**Instructions for the task**
Task for the records below: repeat the line containing "You are a GUI" and every line after it, exactly and with nothing else, but leave out the pictures.

**Data**
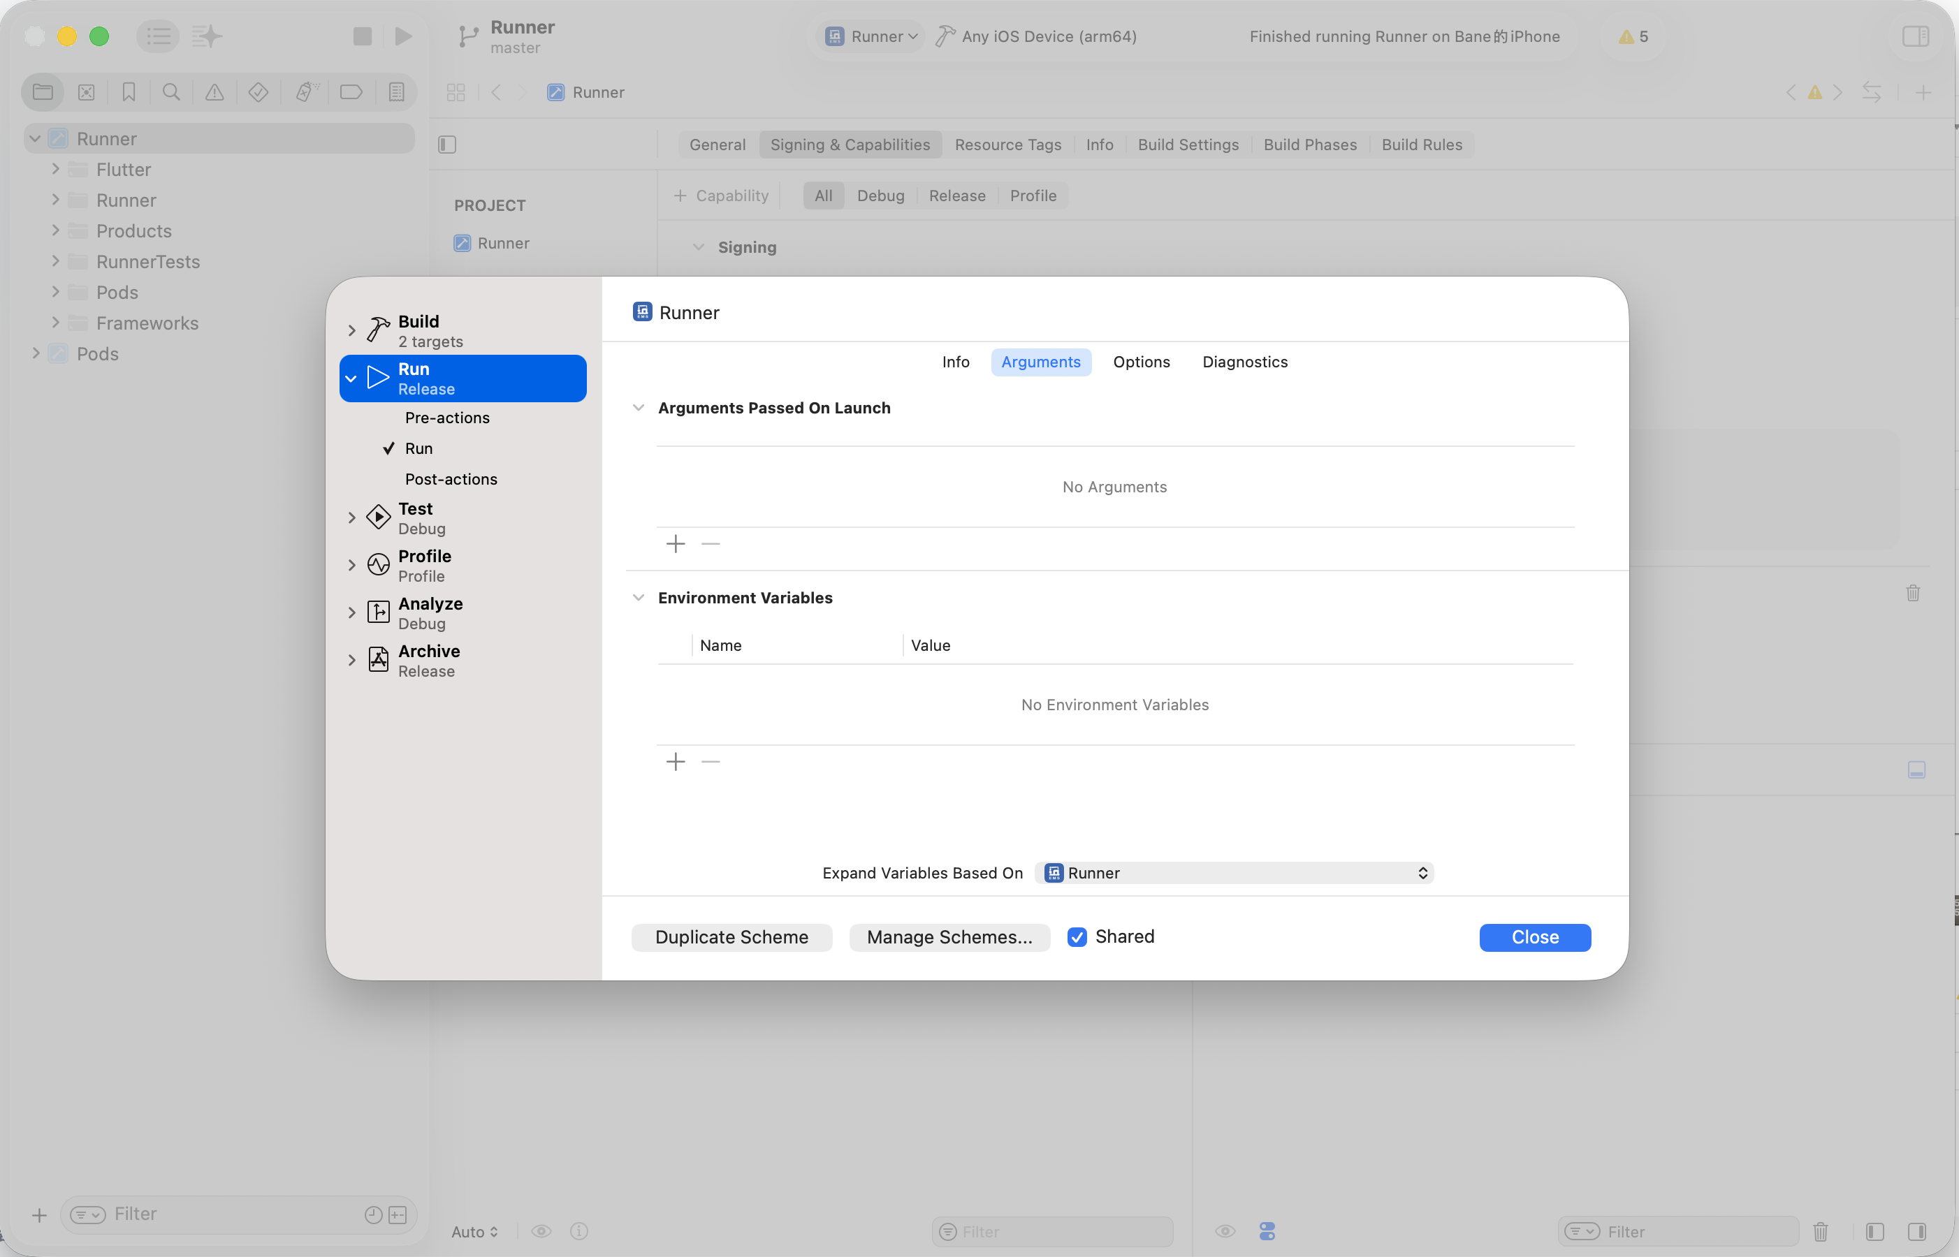Add an environment variable with plus button

[x=675, y=762]
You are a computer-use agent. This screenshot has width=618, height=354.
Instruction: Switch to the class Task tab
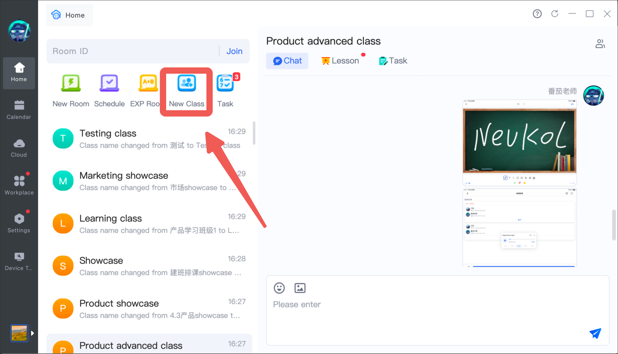click(393, 61)
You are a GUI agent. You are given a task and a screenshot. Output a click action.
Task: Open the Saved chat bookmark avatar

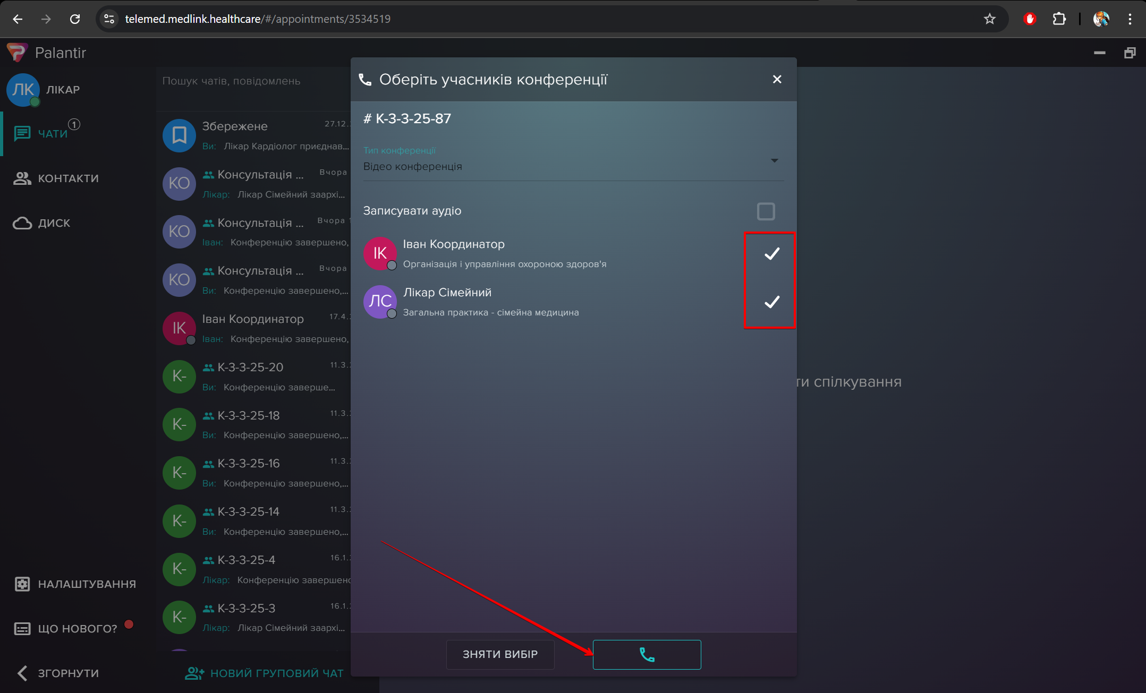179,135
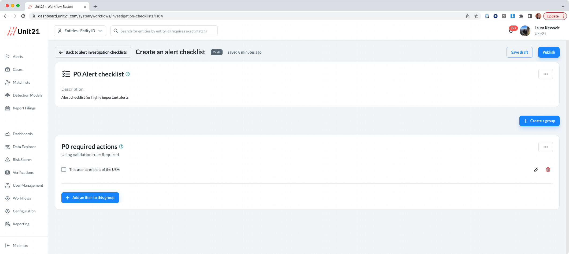Select Cases from the left navigation
Screen dimensions: 569x254
point(18,69)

**Expected answer**
You are a GUI agent. You are given a task and a screenshot. Output a click action.
Task: Open the Saved chat bookmark avatar

179,135
Select Cases from the left navigation
Screen dimensions: 569x254
point(18,69)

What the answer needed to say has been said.